With the opening of the Holden car factory at Elizabeth in 1959, extra trains were added from Port Dock running through to GMH Elizabeth at shift-change time. By 1969, trains no longer stopped at Grand Junction Road or Eastern Parade stations. When Port Dock station closed in 1981, these trains were diverted to run to or from Outer Harbor via Commercial Road station.

By 1987, the STA had decided continued operation of the route was uneconomic. Trains ceased to call at Wingfield, North Arm Road and Eastern Parade stations after 31 May 1987. All passenger trains were withdrawn one year later and Rosewater and Grand Junction Road stations closed after services ceased on 29 May 1988.

=== Line guide (passenger) ===
 Parking / Park 'n' Ride / Hi Frequency

| Station | Image | Opened | Additional information |
|---|---|---|---|
| Port Dock |  | 1856-04 | Terminus; closed 13 September 1981, reopened 25 August 2024 Repurposed as National Railway Museum on 10 December 1988; |
| Rosewater |  | 1916 | Closed 29 May 1988 |
| Grand Junction Road |  | ? | Closed 29 May 1988 |
| Eastern Parade |  | ? | Closed 31 May 1987 |
| North Arm Road |  | ? | Closed 31 May 1987 |
| Wingfield |  | ? | Closed 31 May 1987 |
| Dry Creek |  | 1856 | Former branch station; still in use as part of the Gawler line. |

== Route ==
The route is mainly single track, was made dual gauge throughout from 1982 but is now standard gauge. Both broad gauge standard gauge trains regularly used the line until 2014. The ARTC opened a crossing loop at Wingfield in 2009 to help ease delays.

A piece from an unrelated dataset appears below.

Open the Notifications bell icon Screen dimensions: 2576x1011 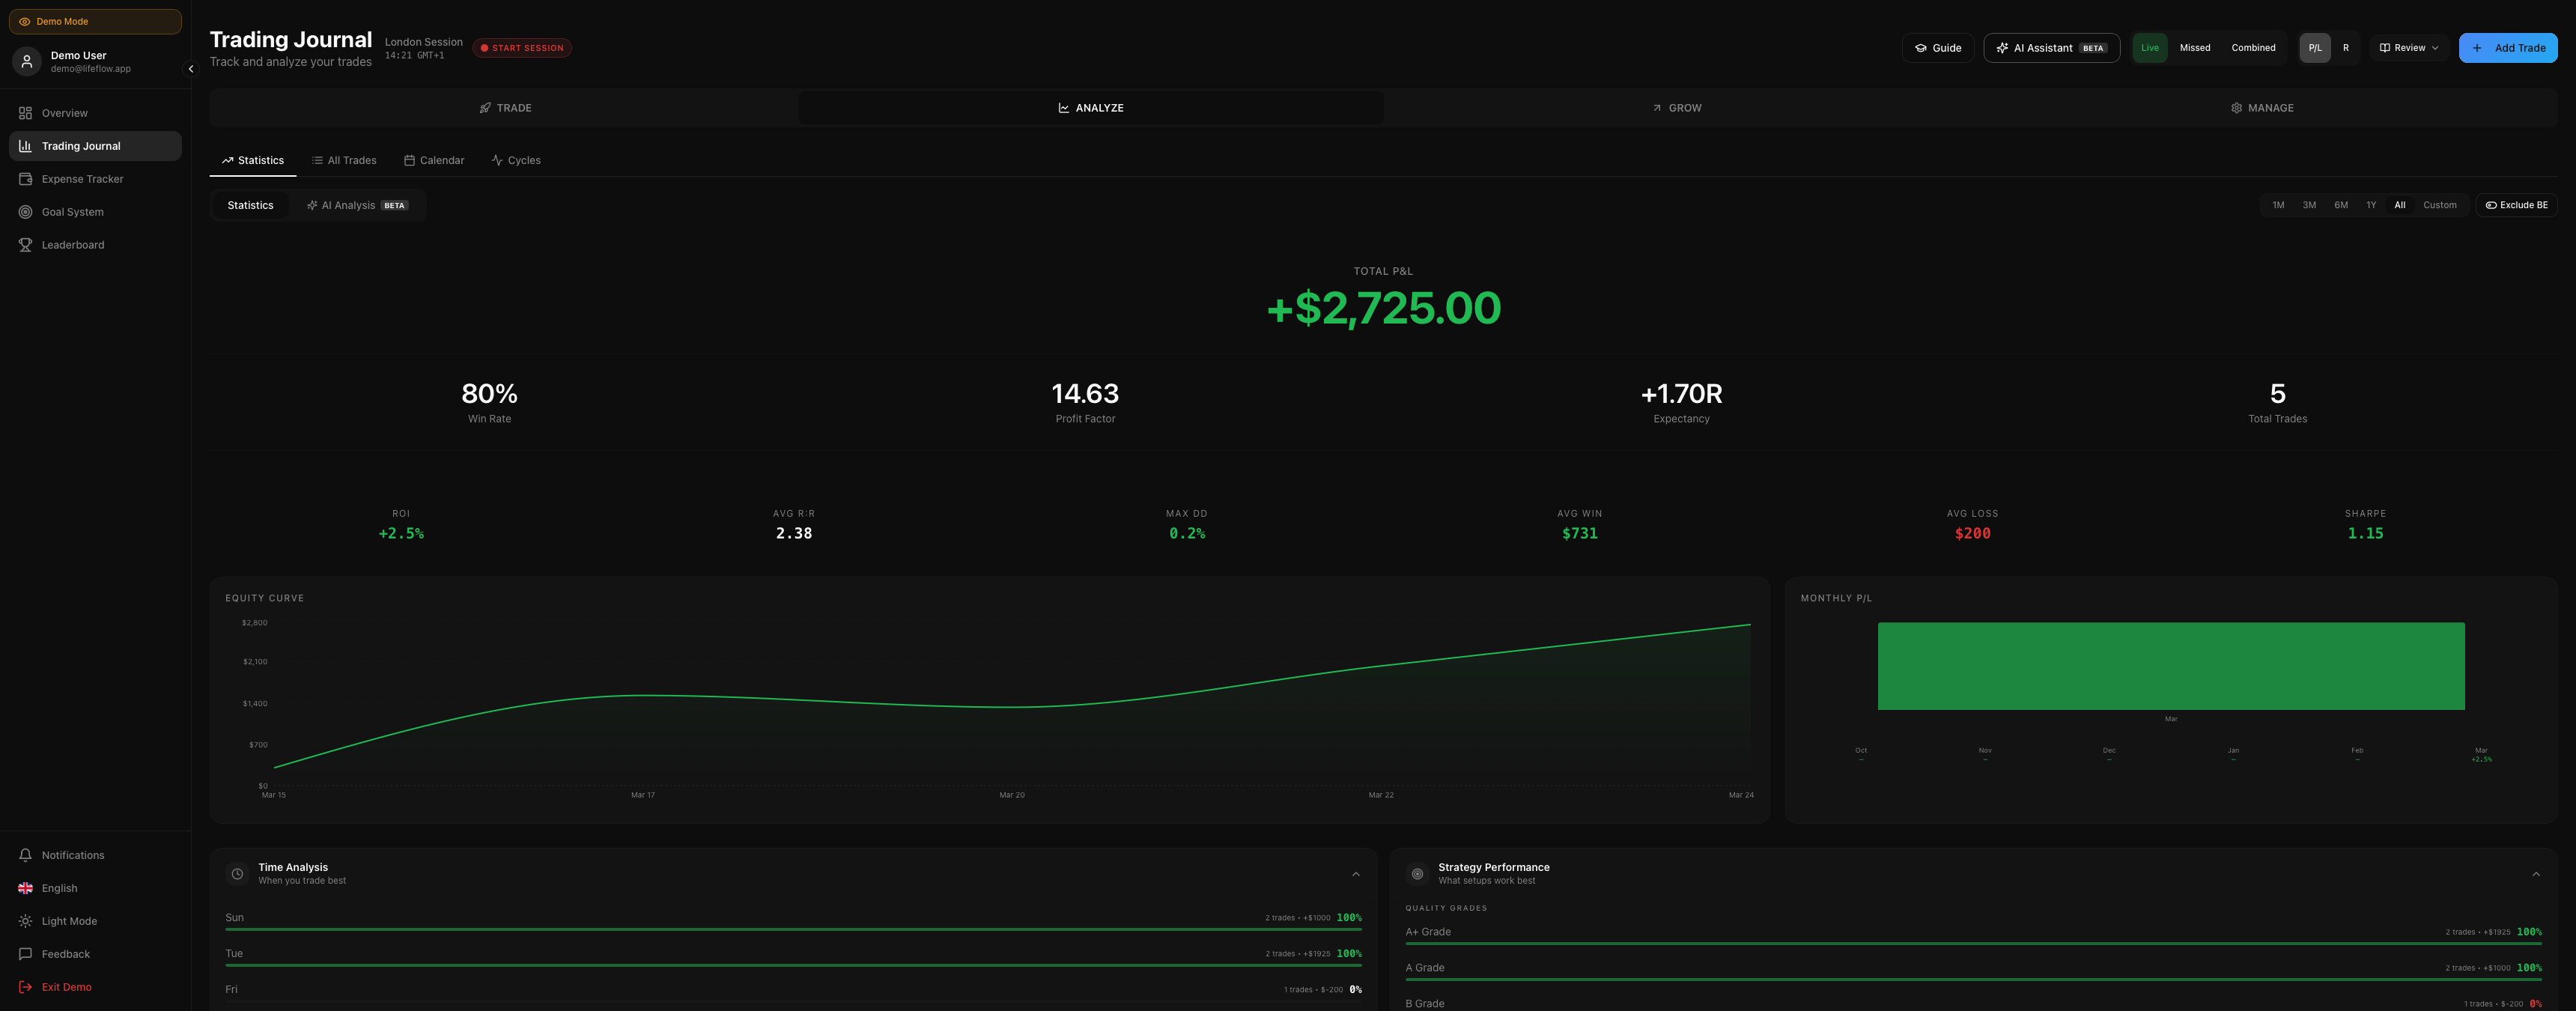pyautogui.click(x=25, y=855)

Heading from Dry Creek, the line divides at Gillman Junction. The mainline heads northwest to the eastern bank of the Port River, where another branch heads to the rail yard & wharves at Port Flat The mainline continues over Perkins Drive towards the Mary MacKillop Bridge, over the port river and onto the Lefevre Peninsula. This section of the line was completed in 2008, along with the Port River Expressway project. From here the line follows the western side of the Port River through Birkenhead and Osborne to the new container facility and grain terminal at Pelican Point and wharves at Outer Harbor.

The other branch deviating from Gillman Junction, known as the Rosewater Loop, was part of the through-line for freight to Pelican Point before the completion of the Mary MacKillop Bridge in 2008; the Rosewater Loop has been disused ever since. From Gillman Junction, line curves south-west through the suburbs of Ottoway and Rosewater to join Adelaide Metro's suburban line to Outer Harbor at Port Adelaide Junction ('A' Cabin), just north of Alberton. Trains on this route continued along Adelaide Metro tracks over the Port Adelaide Viaduct and through the stations at Port Adelaide and Ethelton before branching off just south of Glanville station. After branching at Glanville, the route followed the southern side of Semaphore Road where it joined the current route to Pelican Point just north of the Mary MacKillop Bridge; this section was known as the Birkenhead Loop and was closed and lifted in 2008 with the completion of the Mary MacKillop Bridge. The curve of track adjacent to Glanville station is now residential housing and the corridor along Semaphore Road is now a shared-use path.

The tracks on the Rosewater Loop were severed in 2020 to build a bike and pedestrian link between May Terrace and Florence Terrace. The length of the Rosewater Loop and former Gillman rail yard is currently being converted into a greenway with work scheduled to begin mid-late 2023.